1.950 Personen mit Aufenthaltsverbot belegt

2018 sind in Österreich 1.950 Personen mit einem Aufenthaltsverbot belegt gewesen. 811 wurden ausgewiesen, geht aus einer Statistik des Innenministeriums hervor. Diese Maßnahmen bezogen sich auf nicht (mehr) aufenthaltsberechtigte EWR Bürger, Schweizer und begünstigte Drittstaatsangehörige wie etwa Angehörige.
 
Gegen 780 Personen gab es Rückkehrentscheidungen - diese entsprechen in etwa den Ausweisungen, wobei sie sich nur auf nicht aufenthaltsberechtigte Drittstaatsangehörige etwa nach negativer Entscheidung im Asylverfahren beziehen. 3.501 Mal wurde eine Rückkehrentscheidung plus einem Einreiseverbot verhängt.
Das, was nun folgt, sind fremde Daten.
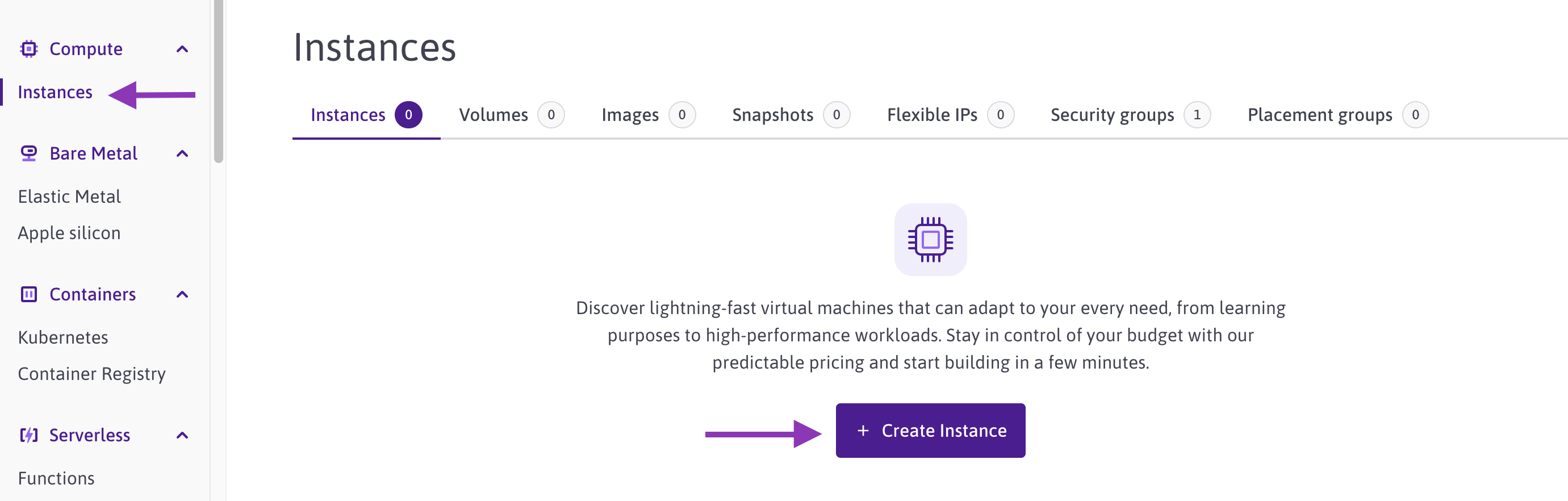1568x501 pixels.
Task: Click the Serverless lightning icon
Action: coord(28,435)
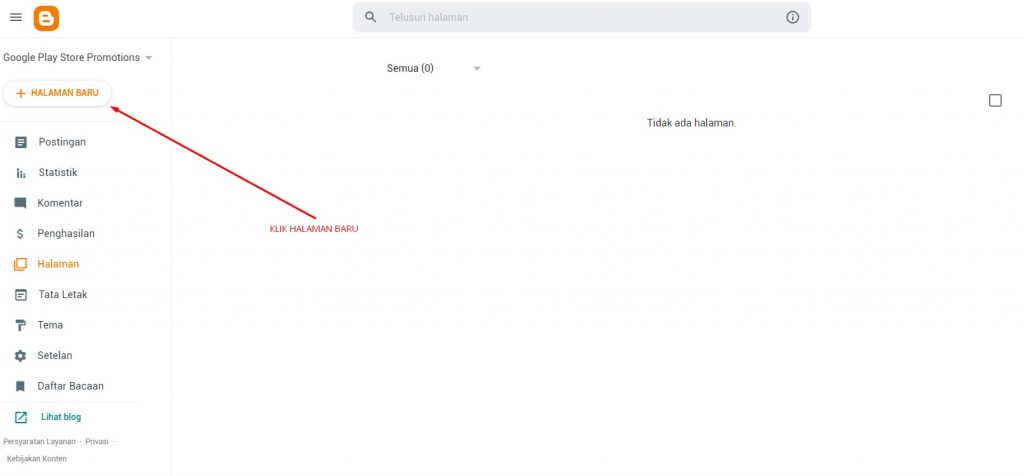This screenshot has width=1024, height=476.
Task: Focus the Telusuri halaman search field
Action: click(580, 17)
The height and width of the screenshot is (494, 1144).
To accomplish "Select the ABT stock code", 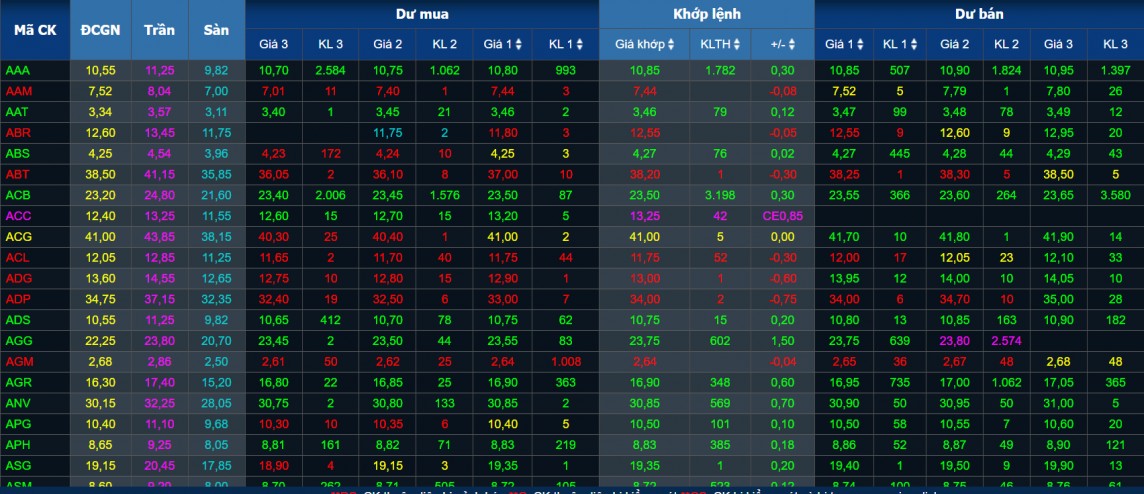I will coord(18,174).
Wobei die Dauer des Einreiseverbots im Ermessen der Behörde liegt, etwa bei Gefahr für öffentliche Ordnung und Sicherheit.
 
Die gesetzliche Grundlage eines Aufenthaltsverbotes ist Paragraf 67 FPG (Fremdenpolizeigesetz) und kann nach schwerwiegenden strafrechtlichen Delikten wie Drogenhandel, Vergewaltigung, Mord oder mehrfache Straffälligkeit bei minderschweren Delikten angewendet werden. Es ist aber eine Einzelfallentscheidung.
 
Das Innenministerium unterstrich, dass das Aufenthaltsverbot des Täters aus Dornbirn nicht mehr mit dem Aufenthaltsverbot des Paragrafen 67 FPG nach heutiger Rechtslage vergleichbar ist. Das aktuelle Aufenthaltsverbot bezieht sich demnach nur auf EWR-Bürger, Schweizer oder begünstigte Drittstaatsangehörige. Das frühere Aufenthaltsverbot (Rechtslage vor 2011, Anm.) sei nach aktueller Rechtslage am ehesten mit einer Rückkehrentscheidung bei gleichzeitiger Erlassung eines Einreiseverbots vergleichbar.